Copy every one of the records below word for word, with no changes.

>> begin

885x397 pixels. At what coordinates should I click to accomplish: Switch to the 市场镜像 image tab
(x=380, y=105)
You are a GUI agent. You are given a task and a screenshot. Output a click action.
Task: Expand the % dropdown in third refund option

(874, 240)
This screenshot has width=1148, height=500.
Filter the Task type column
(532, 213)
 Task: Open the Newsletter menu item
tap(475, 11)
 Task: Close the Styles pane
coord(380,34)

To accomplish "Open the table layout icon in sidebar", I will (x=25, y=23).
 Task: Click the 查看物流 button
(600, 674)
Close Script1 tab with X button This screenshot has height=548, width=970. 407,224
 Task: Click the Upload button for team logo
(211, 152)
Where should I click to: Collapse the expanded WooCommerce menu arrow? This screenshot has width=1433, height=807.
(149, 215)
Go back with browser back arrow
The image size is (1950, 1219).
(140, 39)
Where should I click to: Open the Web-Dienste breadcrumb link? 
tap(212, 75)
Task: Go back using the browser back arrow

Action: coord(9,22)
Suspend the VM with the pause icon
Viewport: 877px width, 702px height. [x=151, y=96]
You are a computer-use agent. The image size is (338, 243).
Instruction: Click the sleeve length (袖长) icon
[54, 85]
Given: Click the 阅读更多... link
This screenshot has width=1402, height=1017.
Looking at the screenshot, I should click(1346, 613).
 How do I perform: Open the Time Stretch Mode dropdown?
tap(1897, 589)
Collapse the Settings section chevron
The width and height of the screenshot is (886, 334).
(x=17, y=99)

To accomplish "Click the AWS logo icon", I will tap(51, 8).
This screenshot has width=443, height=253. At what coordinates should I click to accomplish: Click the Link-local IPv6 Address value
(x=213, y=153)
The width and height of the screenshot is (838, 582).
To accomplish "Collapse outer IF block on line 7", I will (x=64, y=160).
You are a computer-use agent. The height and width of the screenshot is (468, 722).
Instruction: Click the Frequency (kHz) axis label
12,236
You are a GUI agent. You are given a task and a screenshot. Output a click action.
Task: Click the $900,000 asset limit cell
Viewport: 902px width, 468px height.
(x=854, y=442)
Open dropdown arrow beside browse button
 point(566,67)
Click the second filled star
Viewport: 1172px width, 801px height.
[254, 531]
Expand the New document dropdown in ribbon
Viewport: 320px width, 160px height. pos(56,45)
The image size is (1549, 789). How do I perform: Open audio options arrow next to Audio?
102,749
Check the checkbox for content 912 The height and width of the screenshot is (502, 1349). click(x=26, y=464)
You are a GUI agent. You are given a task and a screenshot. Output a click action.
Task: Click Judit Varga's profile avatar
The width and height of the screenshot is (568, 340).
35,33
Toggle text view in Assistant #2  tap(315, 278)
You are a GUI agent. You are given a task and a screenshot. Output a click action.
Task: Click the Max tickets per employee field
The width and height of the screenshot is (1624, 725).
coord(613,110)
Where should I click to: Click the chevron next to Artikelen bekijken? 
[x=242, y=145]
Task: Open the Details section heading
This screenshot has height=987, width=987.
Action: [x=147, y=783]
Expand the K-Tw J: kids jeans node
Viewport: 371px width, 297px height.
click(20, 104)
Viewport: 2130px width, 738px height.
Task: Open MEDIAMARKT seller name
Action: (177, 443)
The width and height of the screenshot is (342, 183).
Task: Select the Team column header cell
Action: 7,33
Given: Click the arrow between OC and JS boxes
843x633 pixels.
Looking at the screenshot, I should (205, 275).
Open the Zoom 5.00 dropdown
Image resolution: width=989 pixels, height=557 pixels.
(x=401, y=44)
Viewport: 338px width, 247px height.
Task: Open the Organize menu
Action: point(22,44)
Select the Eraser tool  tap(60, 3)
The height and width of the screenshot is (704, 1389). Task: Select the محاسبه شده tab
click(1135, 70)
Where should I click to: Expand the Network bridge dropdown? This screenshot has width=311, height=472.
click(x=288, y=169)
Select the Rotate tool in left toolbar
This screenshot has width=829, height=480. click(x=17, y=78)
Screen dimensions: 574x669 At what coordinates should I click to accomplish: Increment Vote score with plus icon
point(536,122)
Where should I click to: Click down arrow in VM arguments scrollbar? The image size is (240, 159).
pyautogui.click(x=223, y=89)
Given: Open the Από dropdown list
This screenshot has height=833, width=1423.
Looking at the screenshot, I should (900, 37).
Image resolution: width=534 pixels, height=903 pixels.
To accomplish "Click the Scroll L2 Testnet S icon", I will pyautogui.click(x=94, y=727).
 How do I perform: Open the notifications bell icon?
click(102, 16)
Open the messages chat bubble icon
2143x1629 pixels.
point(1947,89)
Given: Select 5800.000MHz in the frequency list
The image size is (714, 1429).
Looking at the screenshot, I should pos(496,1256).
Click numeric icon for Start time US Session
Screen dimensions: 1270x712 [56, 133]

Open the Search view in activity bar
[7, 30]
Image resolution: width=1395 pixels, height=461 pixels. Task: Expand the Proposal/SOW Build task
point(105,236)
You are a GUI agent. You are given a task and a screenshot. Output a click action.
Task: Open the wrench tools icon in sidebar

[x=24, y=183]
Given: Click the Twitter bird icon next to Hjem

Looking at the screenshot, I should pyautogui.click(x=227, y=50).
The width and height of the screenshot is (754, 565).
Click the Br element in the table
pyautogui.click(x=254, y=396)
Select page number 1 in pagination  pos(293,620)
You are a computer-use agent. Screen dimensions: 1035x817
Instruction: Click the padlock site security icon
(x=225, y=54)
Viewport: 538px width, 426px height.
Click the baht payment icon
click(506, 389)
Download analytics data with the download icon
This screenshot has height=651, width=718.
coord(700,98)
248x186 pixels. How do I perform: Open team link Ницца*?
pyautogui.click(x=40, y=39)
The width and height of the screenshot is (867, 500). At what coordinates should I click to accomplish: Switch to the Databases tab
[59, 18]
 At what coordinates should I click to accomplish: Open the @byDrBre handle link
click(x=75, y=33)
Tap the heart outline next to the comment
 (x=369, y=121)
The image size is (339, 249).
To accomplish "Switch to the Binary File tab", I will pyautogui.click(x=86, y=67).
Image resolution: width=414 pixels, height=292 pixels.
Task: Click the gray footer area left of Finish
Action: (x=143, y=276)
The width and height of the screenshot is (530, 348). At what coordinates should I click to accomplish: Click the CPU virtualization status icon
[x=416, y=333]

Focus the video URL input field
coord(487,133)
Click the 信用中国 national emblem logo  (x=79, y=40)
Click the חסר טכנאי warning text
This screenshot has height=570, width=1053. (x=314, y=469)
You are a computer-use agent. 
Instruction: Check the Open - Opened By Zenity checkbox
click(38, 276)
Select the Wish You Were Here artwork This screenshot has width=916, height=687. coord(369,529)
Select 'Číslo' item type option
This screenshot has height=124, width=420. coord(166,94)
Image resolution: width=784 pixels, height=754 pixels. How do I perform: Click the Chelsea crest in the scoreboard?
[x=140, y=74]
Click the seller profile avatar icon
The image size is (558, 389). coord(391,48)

>> end

**Result of this task**
885x397 pixels. At what coordinates should I click to accomplish: Switch to the 市场镜像 image tab
(x=380, y=105)
You are a GUI agent. You are given a task and a screenshot. Output a click action.
Task: Expand the % dropdown in third refund option

(874, 240)
This screenshot has width=1148, height=500.
Filter the Task type column
(532, 213)
 Task: Open the Newsletter menu item
tap(475, 11)
 Task: Close the Styles pane
coord(380,34)

To accomplish "Open the table layout icon in sidebar", I will (x=25, y=23).
 Task: Click the 查看物流 button
(600, 674)
Close Script1 tab with X button This screenshot has height=548, width=970. 407,224
 Task: Click the Upload button for team logo
(211, 152)
Where should I click to: Collapse the expanded WooCommerce menu arrow? This screenshot has width=1433, height=807.
(149, 215)
Go back with browser back arrow
The image size is (1950, 1219).
(140, 39)
Where should I click to: Open the Web-Dienste breadcrumb link? 
tap(212, 75)
Task: Go back using the browser back arrow

Action: coord(9,22)
Suspend the VM with the pause icon
Viewport: 877px width, 702px height. [x=151, y=96]
You are a computer-use agent. The image size is (338, 243).
Instruction: Click the sleeve length (袖长) icon
[54, 85]
Given: Click the 阅读更多... link
This screenshot has width=1402, height=1017.
Looking at the screenshot, I should click(1346, 613).
 How do I perform: Open the Time Stretch Mode dropdown?
tap(1897, 589)
Collapse the Settings section chevron
The width and height of the screenshot is (886, 334).
(x=17, y=99)

To accomplish "Click the AWS logo icon", I will tap(51, 8).
This screenshot has width=443, height=253. At what coordinates should I click to accomplish: Click the Link-local IPv6 Address value
(x=213, y=153)
The width and height of the screenshot is (838, 582).
To accomplish "Collapse outer IF block on line 7", I will (x=64, y=160).
You are a computer-use agent. The height and width of the screenshot is (468, 722).
Instruction: Click the Frequency (kHz) axis label
12,236
You are a GUI agent. You are given a task and a screenshot. Output a click action.
Task: Click the $900,000 asset limit cell
Viewport: 902px width, 468px height.
(x=854, y=442)
Open dropdown arrow beside browse button
 point(566,67)
Click the second filled star
Viewport: 1172px width, 801px height.
[254, 531]
Expand the New document dropdown in ribbon
Viewport: 320px width, 160px height. pos(56,45)
The image size is (1549, 789). How do I perform: Open audio options arrow next to Audio?
102,749
Check the checkbox for content 912 The height and width of the screenshot is (502, 1349). click(x=26, y=464)
You are a GUI agent. You are given a task and a screenshot. Output a click action.
Task: Click Judit Varga's profile avatar
The width and height of the screenshot is (568, 340).
35,33
Toggle text view in Assistant #2  tap(315, 278)
You are a GUI agent. You are given a task and a screenshot. Output a click action.
Task: Click the Max tickets per employee field
The width and height of the screenshot is (1624, 725).
coord(613,110)
Where should I click to: Click the chevron next to Artikelen bekijken? 
[x=242, y=145]
Task: Open the Details section heading
This screenshot has height=987, width=987.
Action: [x=147, y=783]
Expand the K-Tw J: kids jeans node
Viewport: 371px width, 297px height.
click(20, 104)
Viewport: 2130px width, 738px height.
Task: Open MEDIAMARKT seller name
Action: (177, 443)
The width and height of the screenshot is (342, 183).
Task: Select the Team column header cell
Action: 7,33
Given: Click the arrow between OC and JS boxes
843x633 pixels.
Looking at the screenshot, I should (205, 275).
Open the Zoom 5.00 dropdown
Image resolution: width=989 pixels, height=557 pixels.
(x=401, y=44)
Viewport: 338px width, 247px height.
Task: Open the Organize menu
Action: point(22,44)
Select the Eraser tool  tap(60, 3)
The height and width of the screenshot is (704, 1389). Task: Select the محاسبه شده tab
click(1135, 70)
Where should I click to: Expand the Network bridge dropdown? This screenshot has width=311, height=472.
click(x=288, y=169)
Select the Rotate tool in left toolbar
This screenshot has width=829, height=480. click(x=17, y=78)
Screen dimensions: 574x669 At what coordinates should I click to accomplish: Increment Vote score with plus icon
point(536,122)
Where should I click to: Click down arrow in VM arguments scrollbar? The image size is (240, 159).
pyautogui.click(x=223, y=89)
Given: Open the Από dropdown list
This screenshot has height=833, width=1423.
Looking at the screenshot, I should (900, 37).
Image resolution: width=534 pixels, height=903 pixels.
To accomplish "Click the Scroll L2 Testnet S icon", I will pyautogui.click(x=94, y=727).
 How do I perform: Open the notifications bell icon?
click(102, 16)
Open the messages chat bubble icon
2143x1629 pixels.
point(1947,89)
Given: Select 5800.000MHz in the frequency list
The image size is (714, 1429).
Looking at the screenshot, I should pos(496,1256).
Click numeric icon for Start time US Session
Screen dimensions: 1270x712 [56, 133]

Open the Search view in activity bar
[7, 30]
Image resolution: width=1395 pixels, height=461 pixels. Task: Expand the Proposal/SOW Build task
point(105,236)
You are a GUI agent. You are given a task and a screenshot. Output a click action.
Task: Open the wrench tools icon in sidebar

[x=24, y=183]
Given: Click the Twitter bird icon next to Hjem

Looking at the screenshot, I should pyautogui.click(x=227, y=50).
The width and height of the screenshot is (754, 565).
Click the Br element in the table
pyautogui.click(x=254, y=396)
Select page number 1 in pagination  pos(293,620)
You are a computer-use agent. Screen dimensions: 1035x817
Instruction: Click the padlock site security icon
(x=225, y=54)
Viewport: 538px width, 426px height.
Click the baht payment icon
click(506, 389)
Download analytics data with the download icon
This screenshot has height=651, width=718.
coord(700,98)
248x186 pixels. How do I perform: Open team link Ницца*?
pyautogui.click(x=40, y=39)
The width and height of the screenshot is (867, 500). At what coordinates should I click to accomplish: Switch to the Databases tab
[59, 18]
 At what coordinates should I click to accomplish: Open the @byDrBre handle link
click(x=75, y=33)
Tap the heart outline next to the comment
 (x=369, y=121)
The image size is (339, 249).
To accomplish "Switch to the Binary File tab", I will pyautogui.click(x=86, y=67).
Image resolution: width=414 pixels, height=292 pixels.
Task: Click the gray footer area left of Finish
Action: (x=143, y=276)
The width and height of the screenshot is (530, 348). At what coordinates should I click to accomplish: Click the CPU virtualization status icon
[x=416, y=333]

Focus the video URL input field
coord(487,133)
Click the 信用中国 national emblem logo  (x=79, y=40)
Click the חסר טכנאי warning text
This screenshot has height=570, width=1053. (x=314, y=469)
You are a computer-use agent. 
Instruction: Check the Open - Opened By Zenity checkbox
click(38, 276)
Select the Wish You Were Here artwork This screenshot has width=916, height=687. coord(369,529)
Select 'Číslo' item type option
This screenshot has height=124, width=420. coord(166,94)
Image resolution: width=784 pixels, height=754 pixels. How do I perform: Click the Chelsea crest in the scoreboard?
[x=140, y=74]
Click the seller profile avatar icon
The image size is (558, 389). coord(391,48)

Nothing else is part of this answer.